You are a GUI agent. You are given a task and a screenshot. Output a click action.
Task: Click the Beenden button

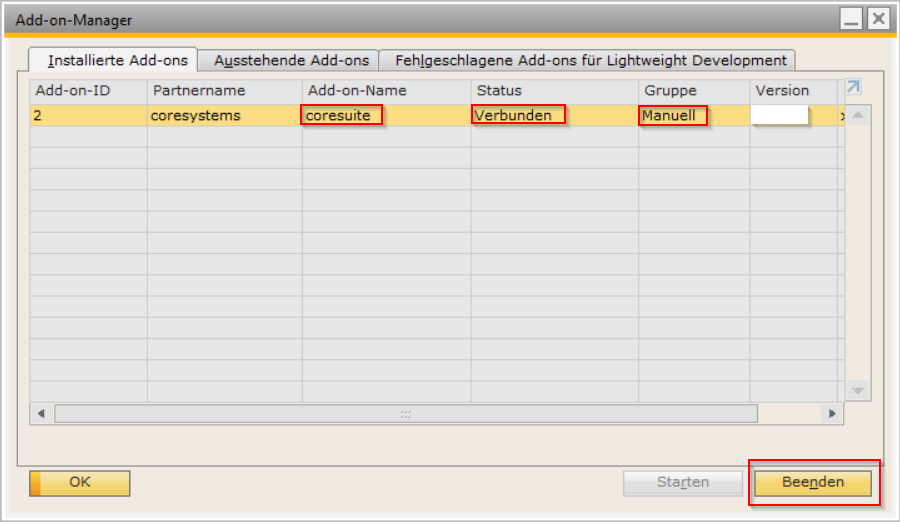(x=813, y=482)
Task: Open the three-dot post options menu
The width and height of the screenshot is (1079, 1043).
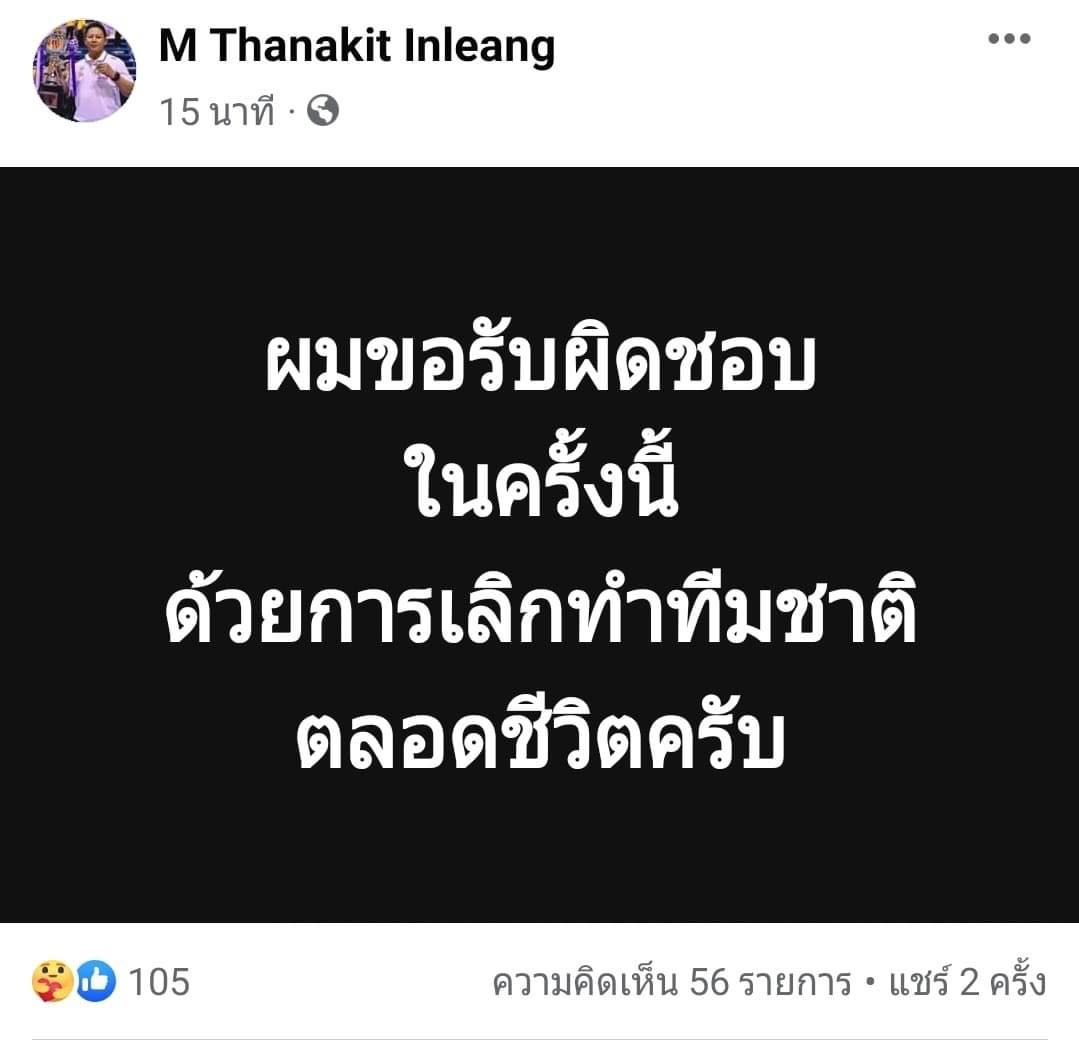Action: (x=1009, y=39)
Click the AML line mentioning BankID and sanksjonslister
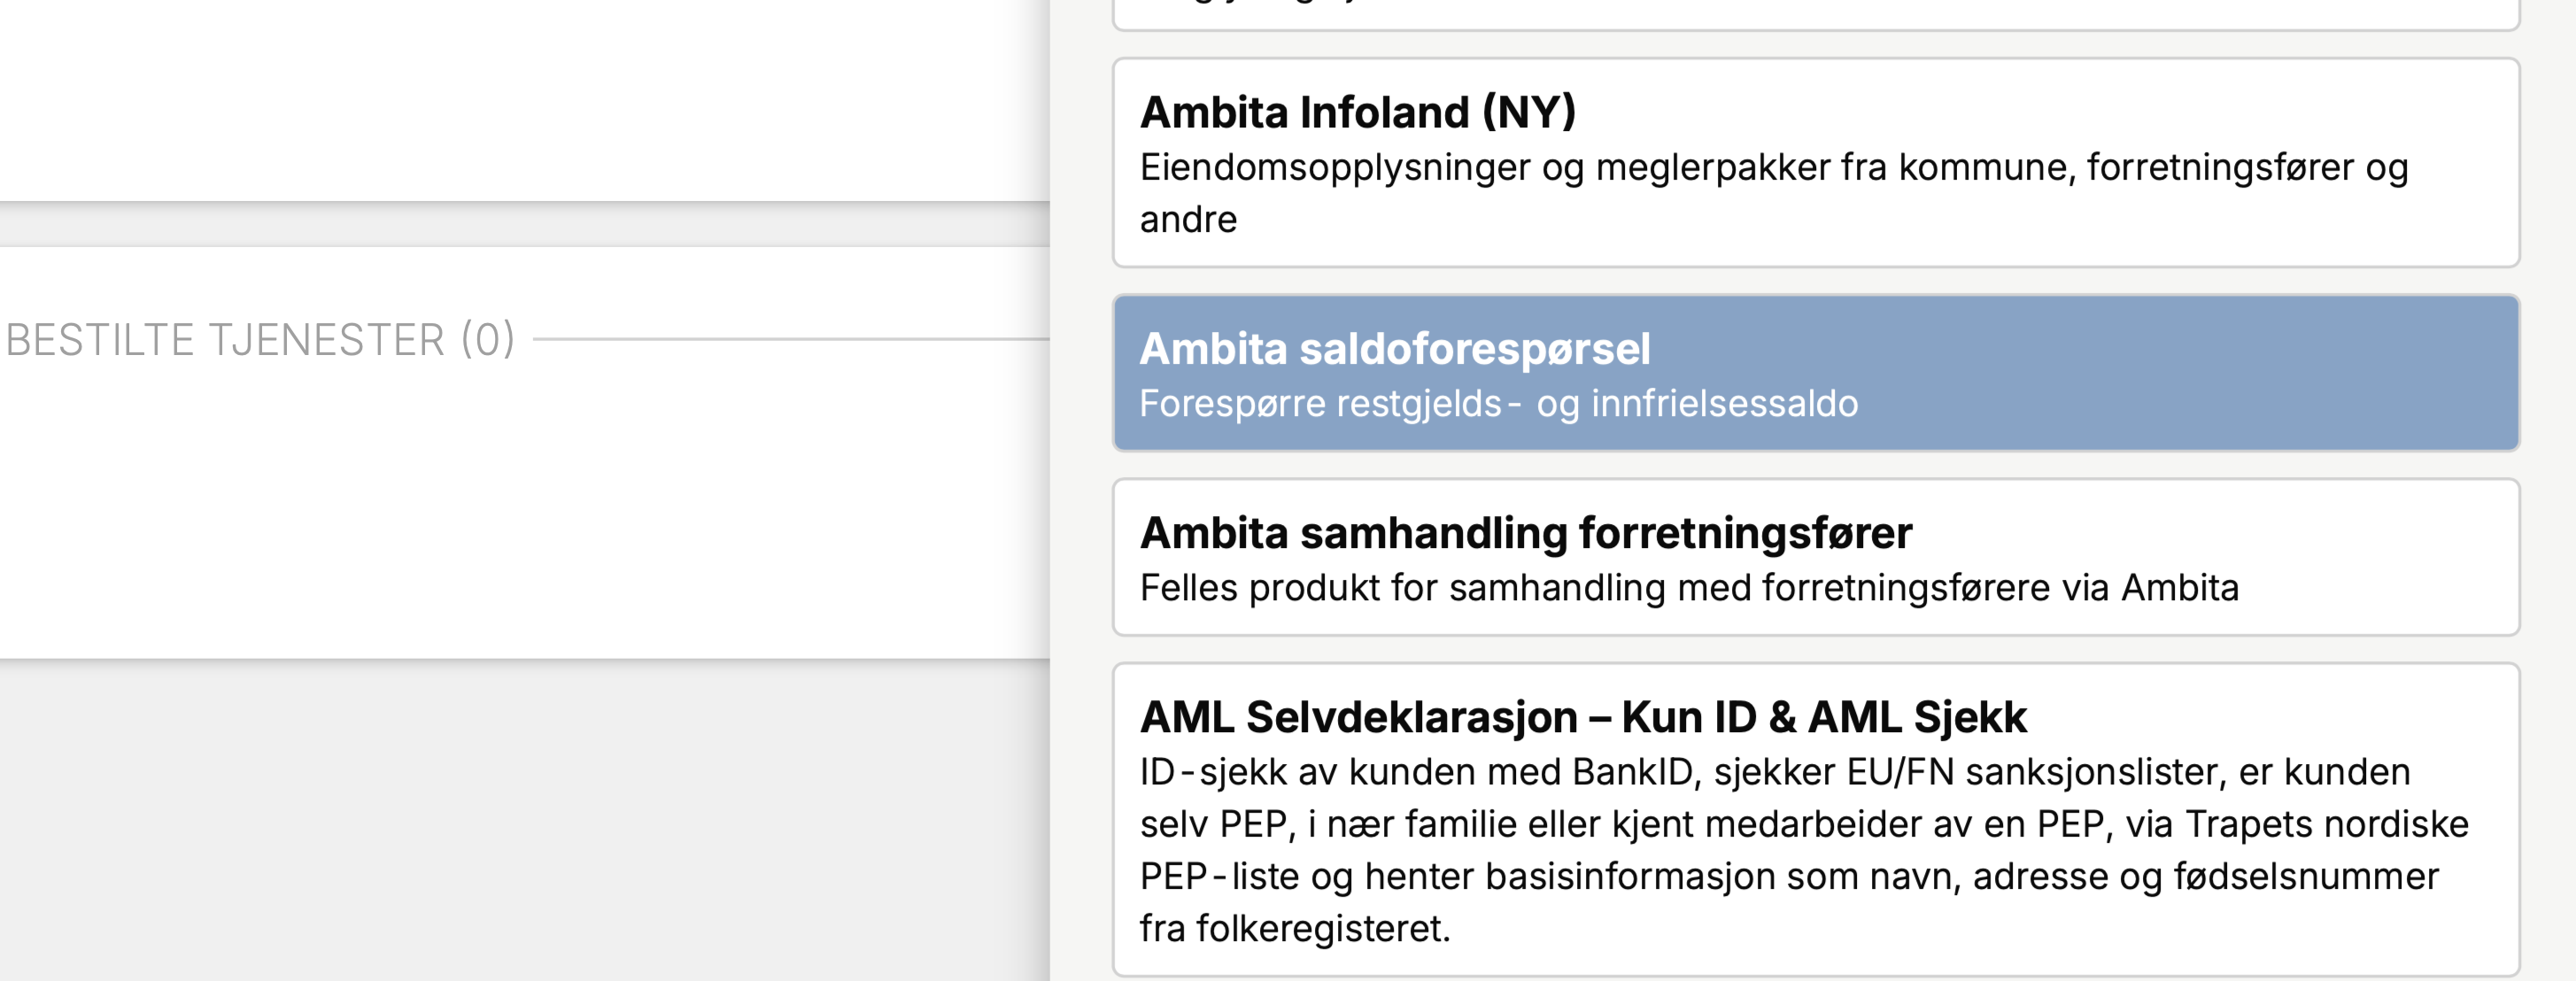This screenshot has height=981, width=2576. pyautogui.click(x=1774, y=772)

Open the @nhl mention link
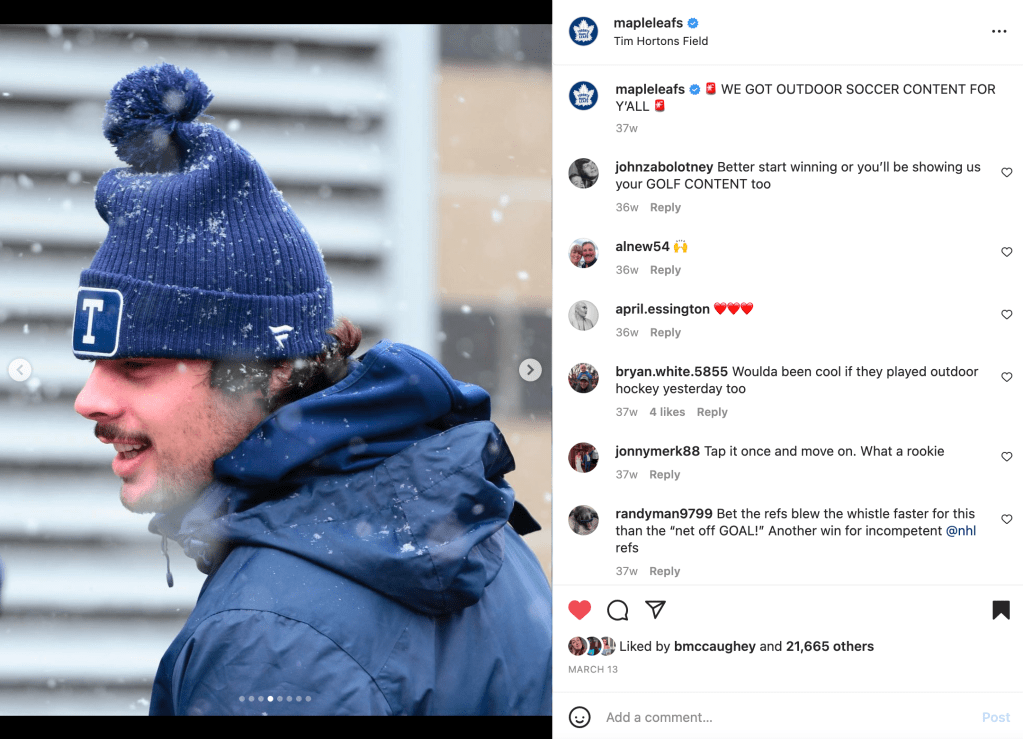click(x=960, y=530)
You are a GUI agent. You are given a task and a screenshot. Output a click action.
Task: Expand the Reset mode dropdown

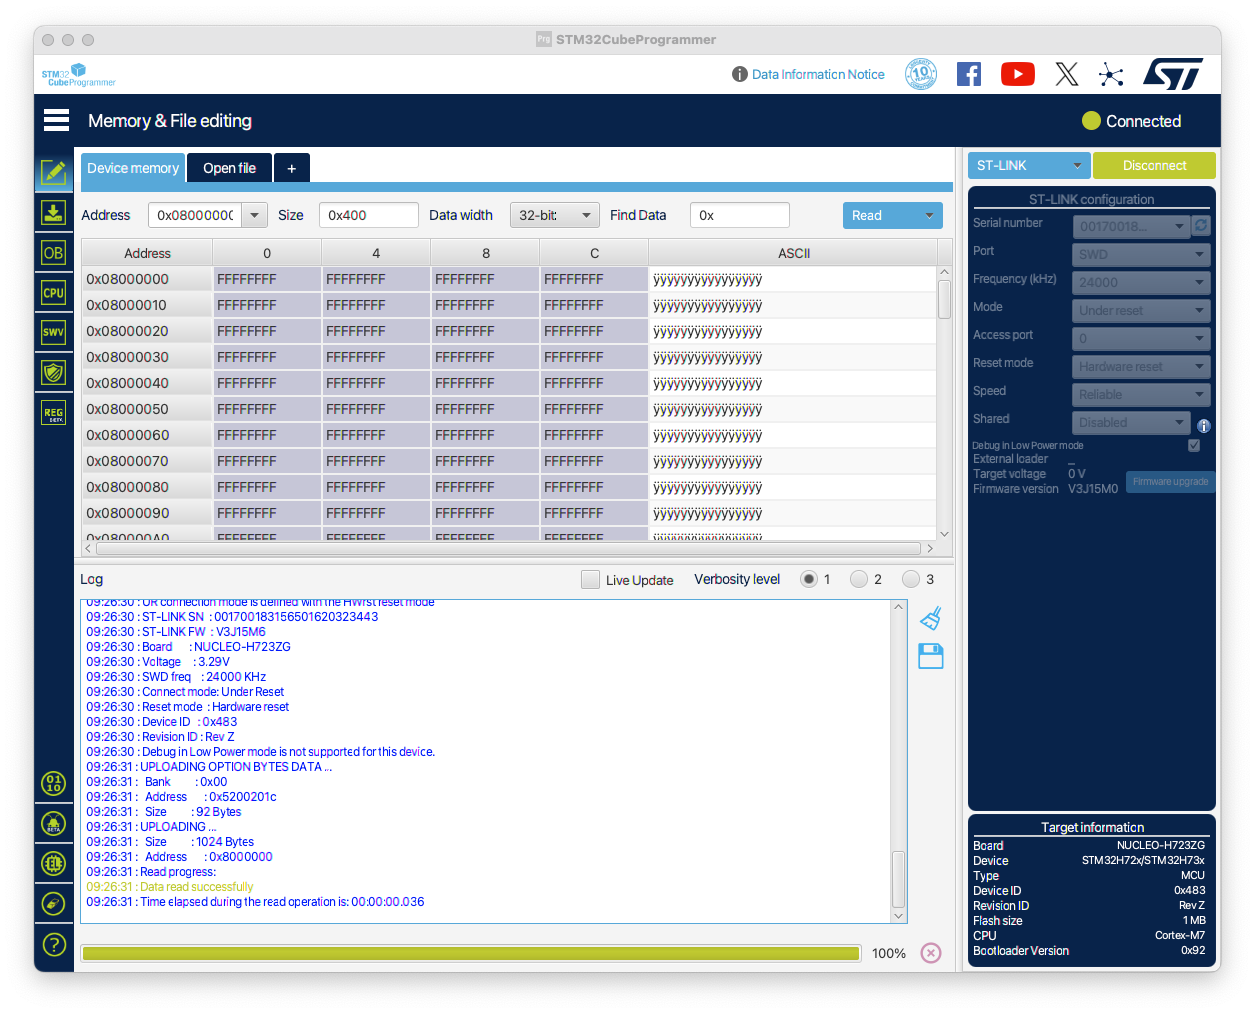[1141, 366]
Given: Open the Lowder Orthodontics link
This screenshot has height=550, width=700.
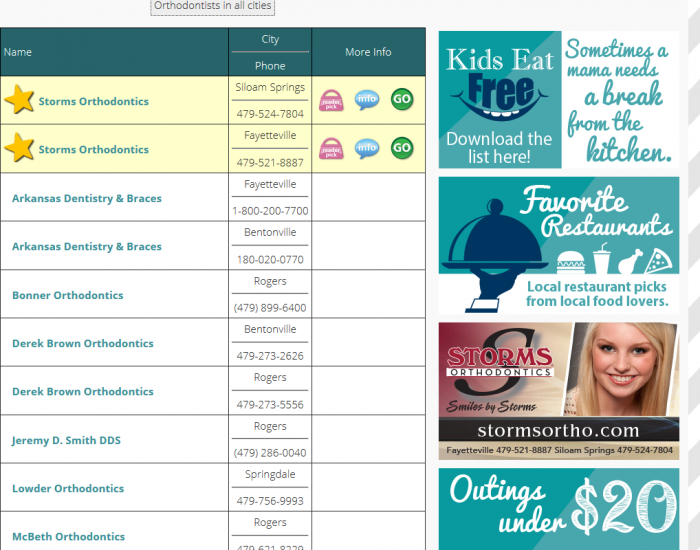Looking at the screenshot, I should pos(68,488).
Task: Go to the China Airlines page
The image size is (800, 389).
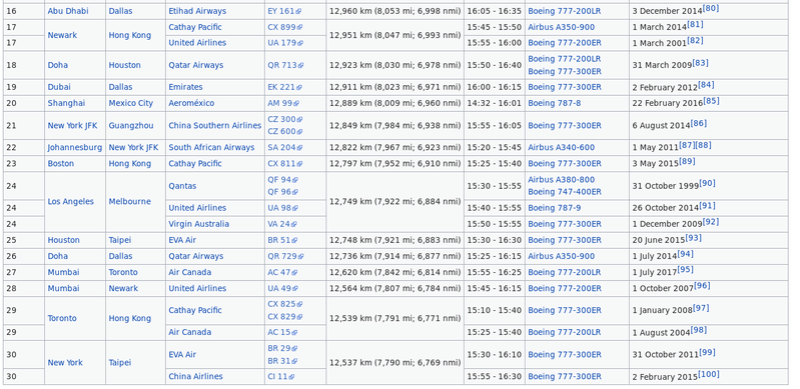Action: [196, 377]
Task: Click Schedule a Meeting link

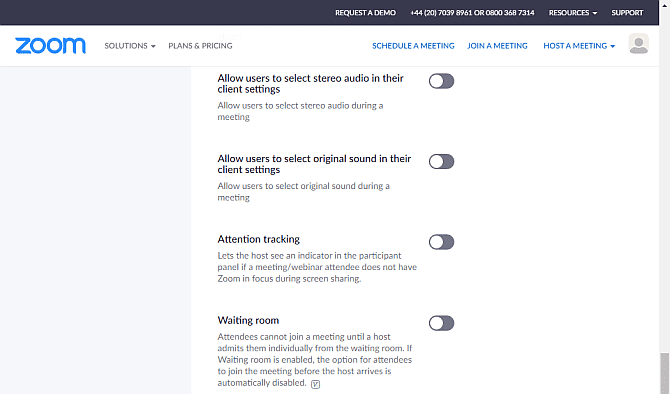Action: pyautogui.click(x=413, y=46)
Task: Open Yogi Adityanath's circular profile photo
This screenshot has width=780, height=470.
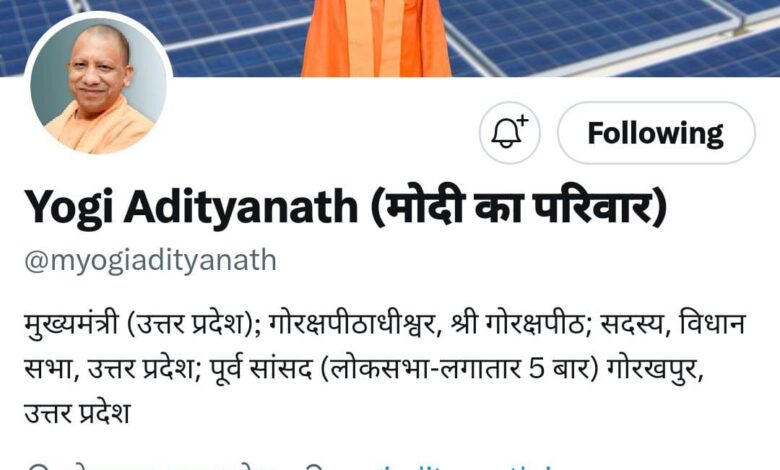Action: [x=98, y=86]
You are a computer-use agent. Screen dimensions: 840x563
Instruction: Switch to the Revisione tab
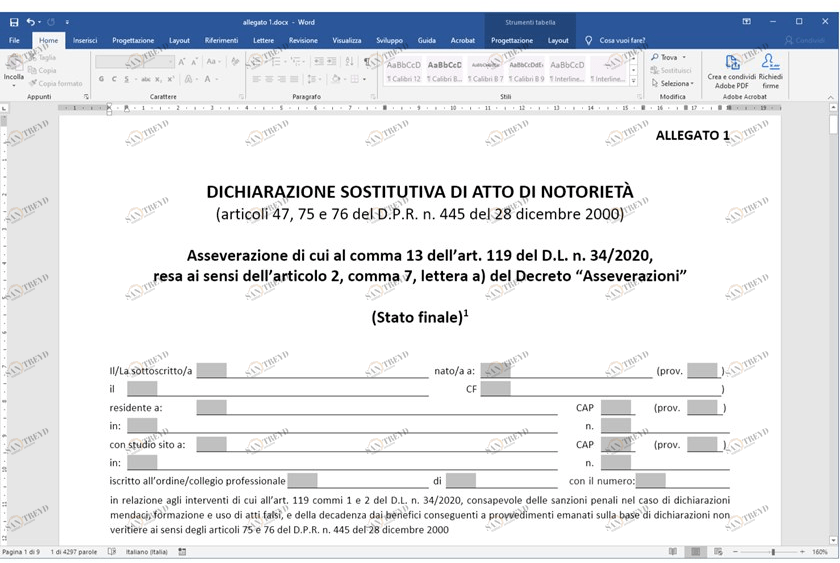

- To do: Starting where a line contains "This screenshot has width=780, height=470." and finishing at the last line above, set down every line exactly as it reads, with no pictures.

- Exercise output:
This screenshot has width=780, height=470.
Action: [x=98, y=86]
You are a computer-use agent. Screen dimensions: 840x563
Instruction: Switch to the Revisione tab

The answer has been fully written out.